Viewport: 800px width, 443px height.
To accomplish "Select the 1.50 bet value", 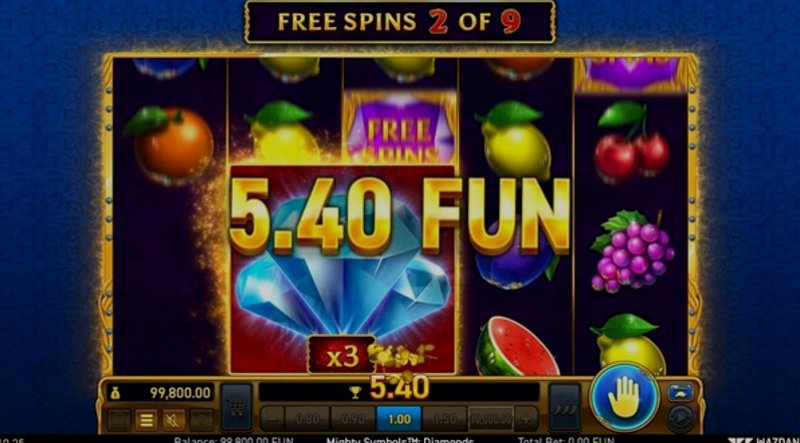I will [x=444, y=419].
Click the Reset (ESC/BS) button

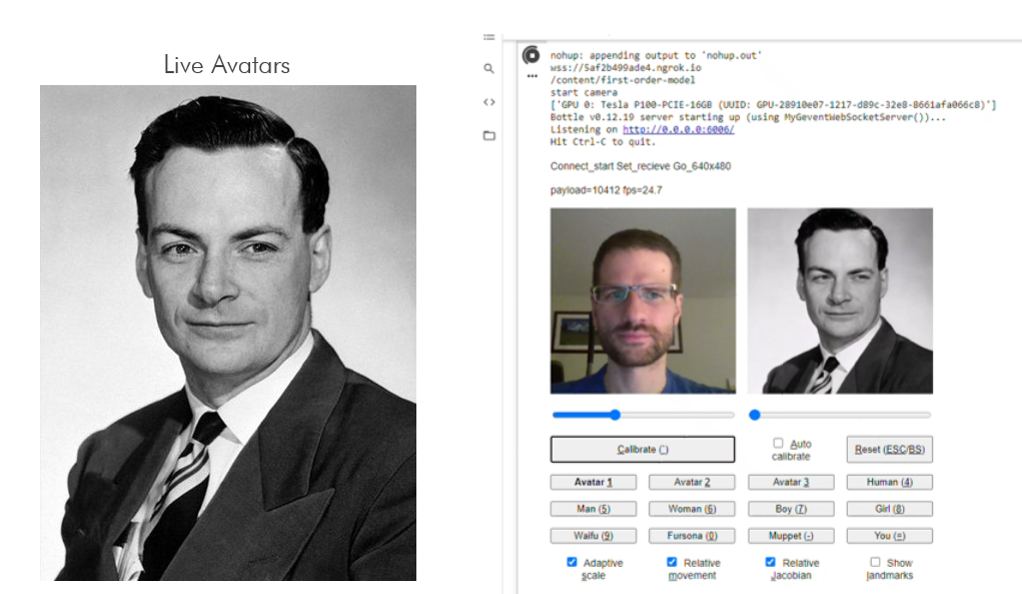889,449
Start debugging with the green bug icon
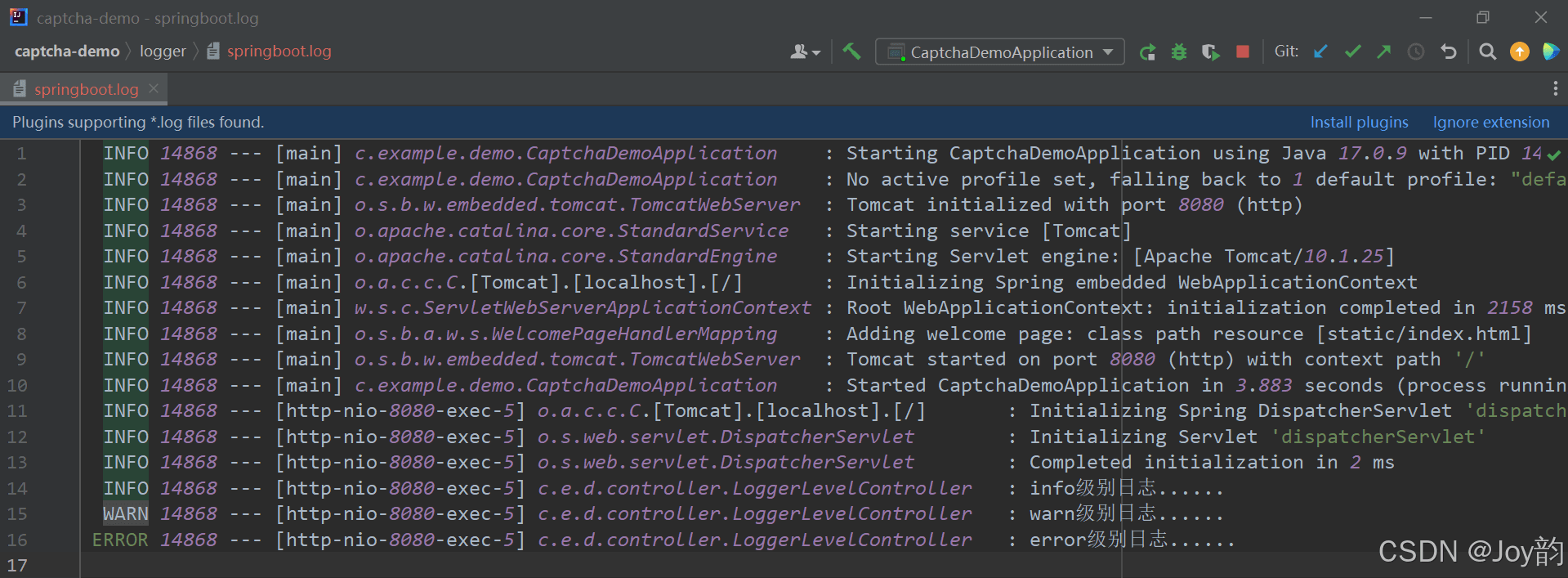Screen dimensions: 1568x578 (x=1179, y=52)
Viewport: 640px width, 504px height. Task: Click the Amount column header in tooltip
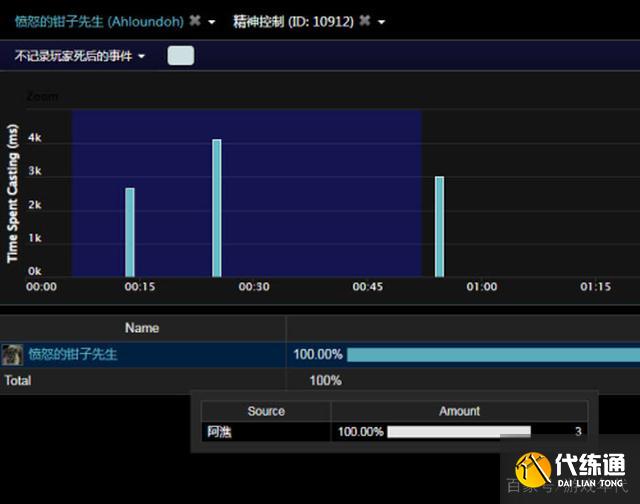459,411
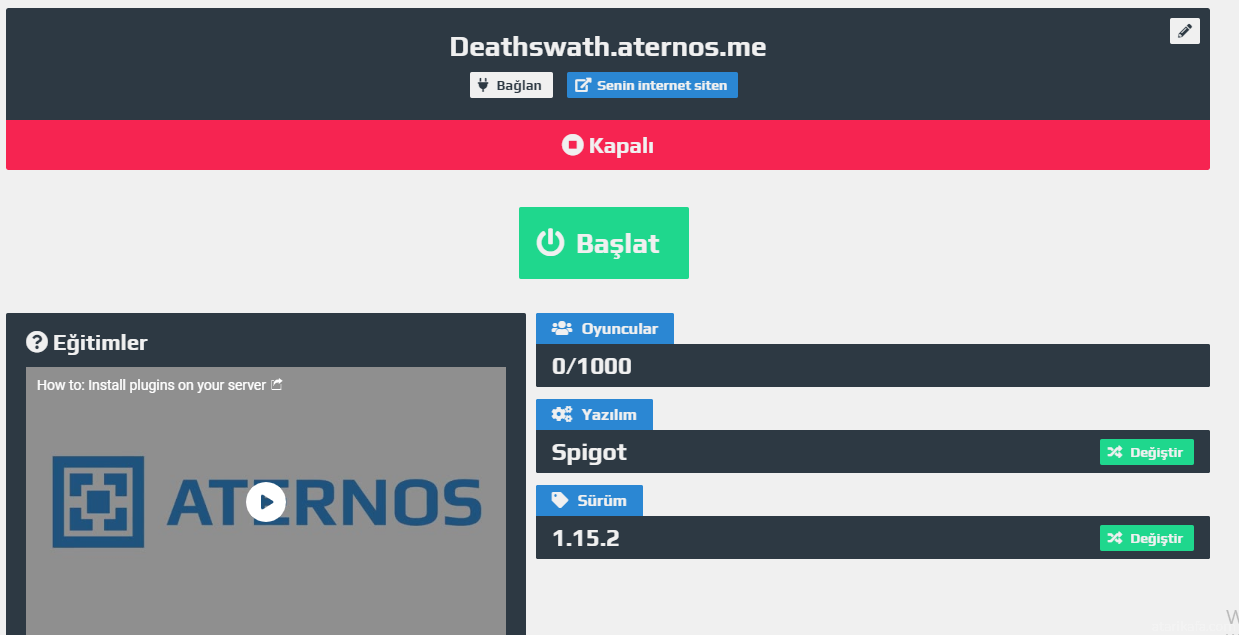Click the Deathswath.aternos.me server address

point(607,47)
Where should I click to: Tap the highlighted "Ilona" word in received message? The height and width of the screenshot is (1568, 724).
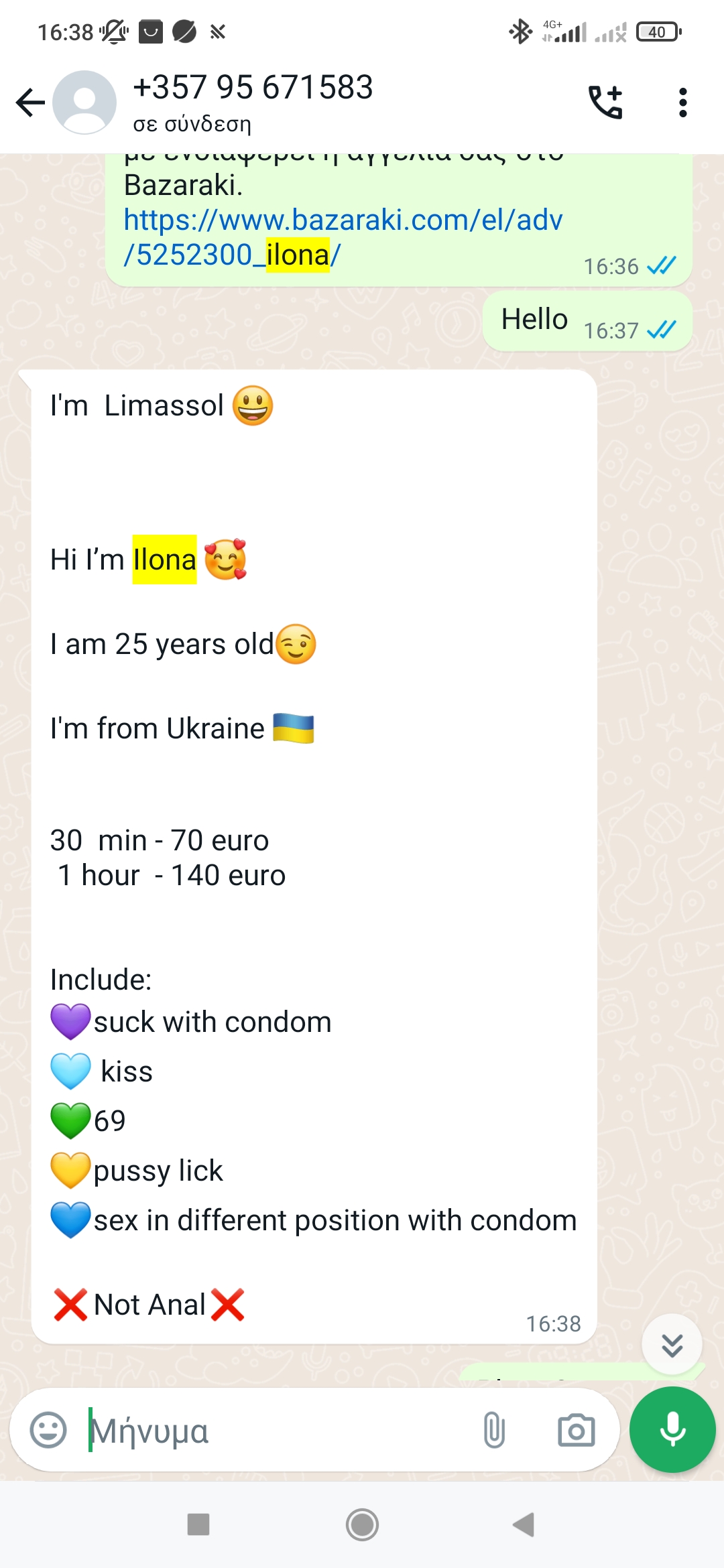pyautogui.click(x=164, y=560)
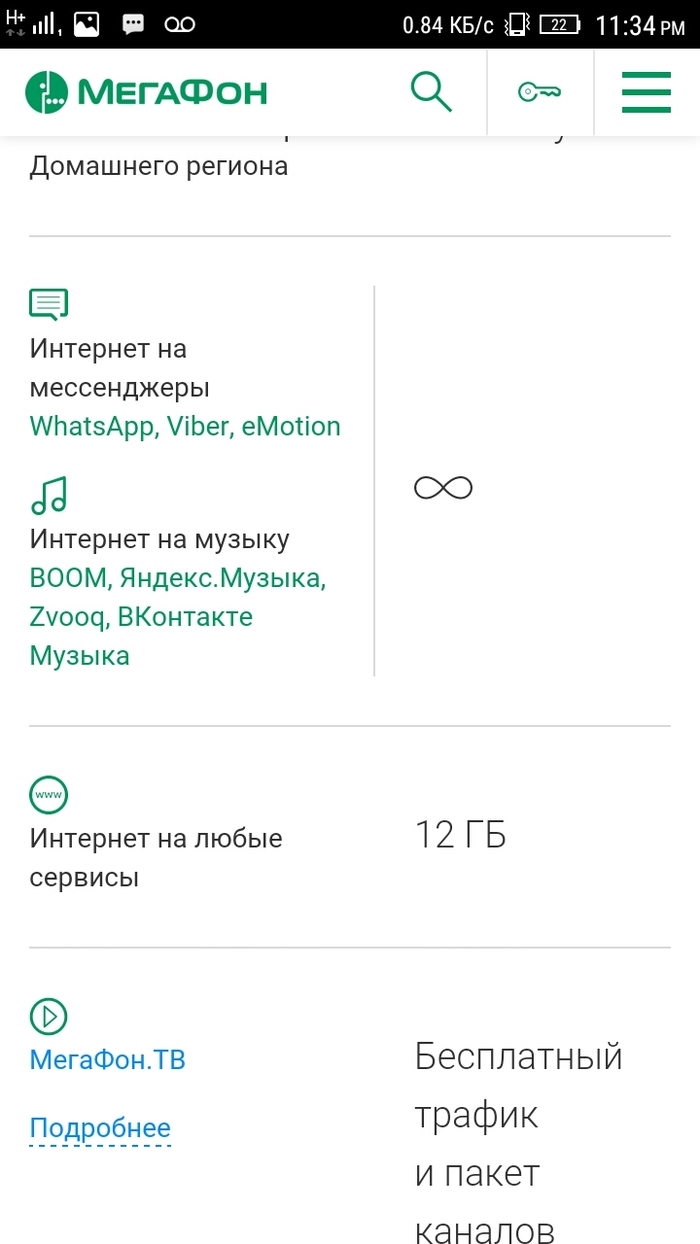Image resolution: width=700 pixels, height=1244 pixels.
Task: Open login via key icon
Action: tap(540, 93)
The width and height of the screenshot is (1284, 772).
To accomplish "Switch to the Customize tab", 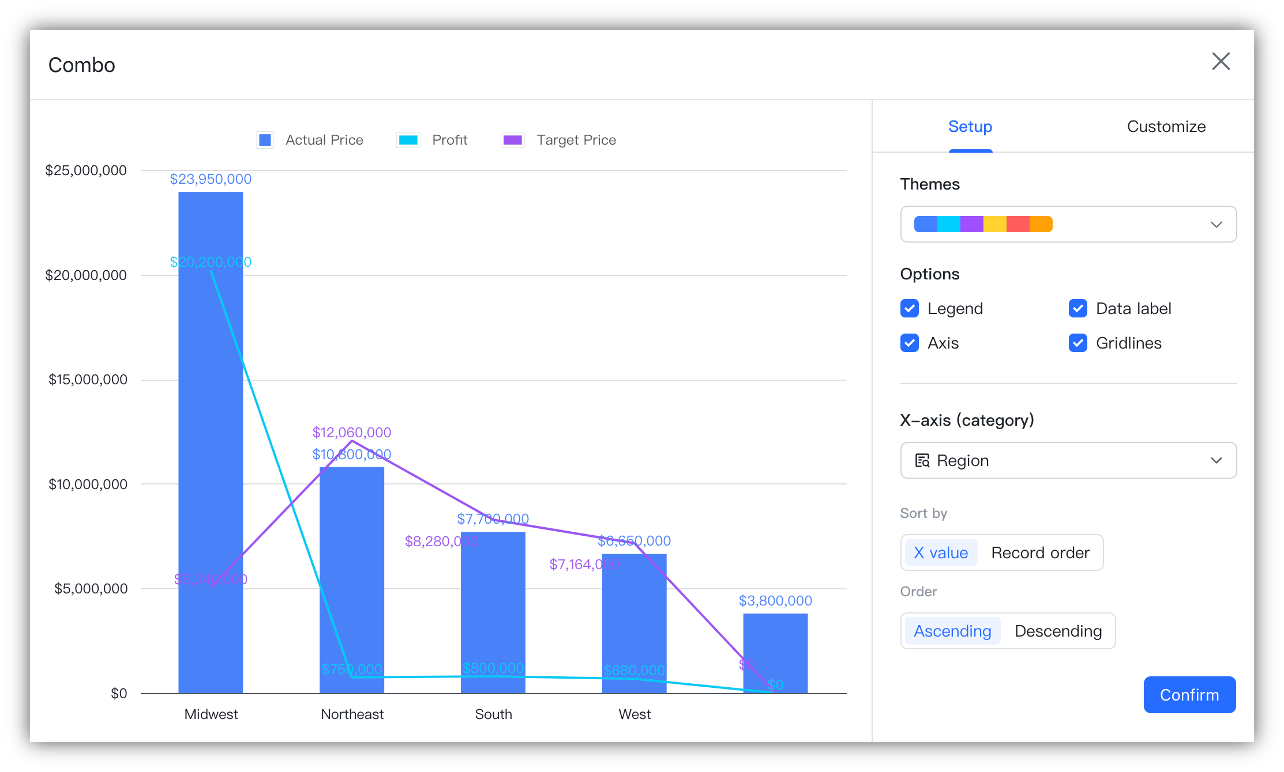I will pos(1166,126).
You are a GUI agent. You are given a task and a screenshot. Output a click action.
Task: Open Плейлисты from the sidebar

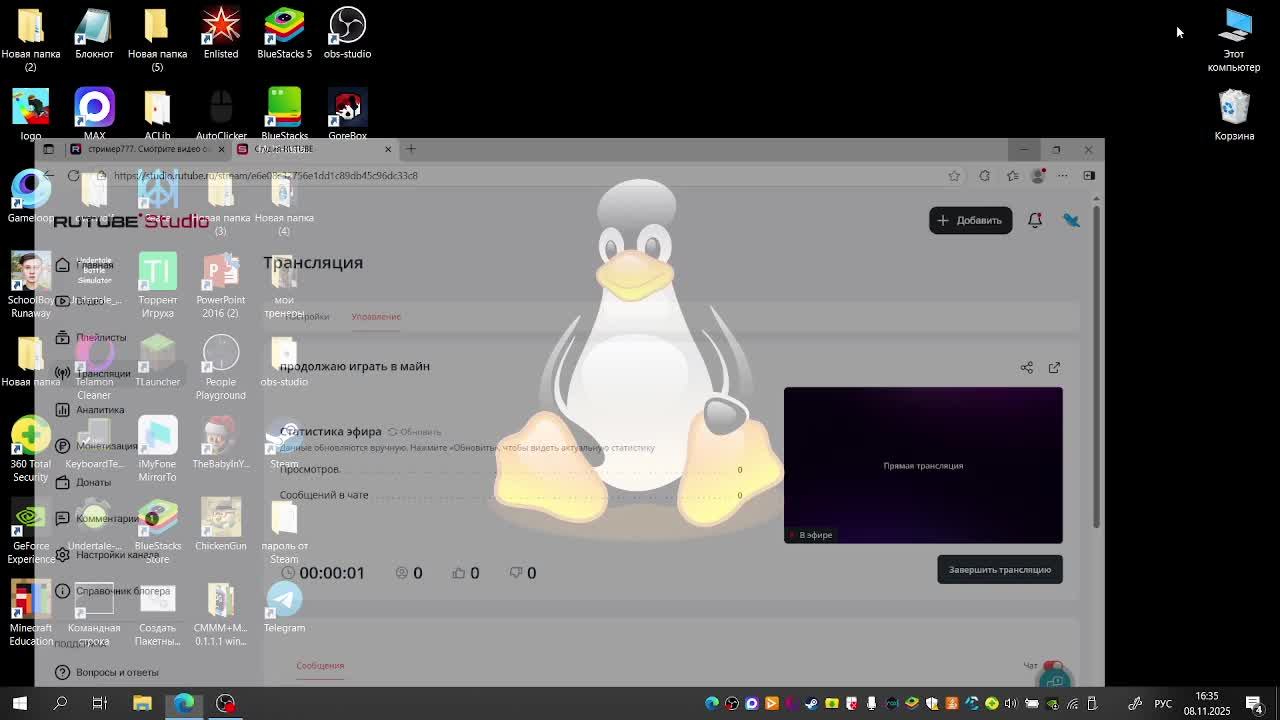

→ **PROBLEM TO WORK ON**
Starting at the line that contains "You are a GUI", write out exactly each line through the last one in the listing above, leaving out the pictures and adding nothing else.

→ **OUTPUT BELOW**
You are a GUI agent. You are given a task and a screenshot. Output a click action.
Task: Open Плейлисты from the sidebar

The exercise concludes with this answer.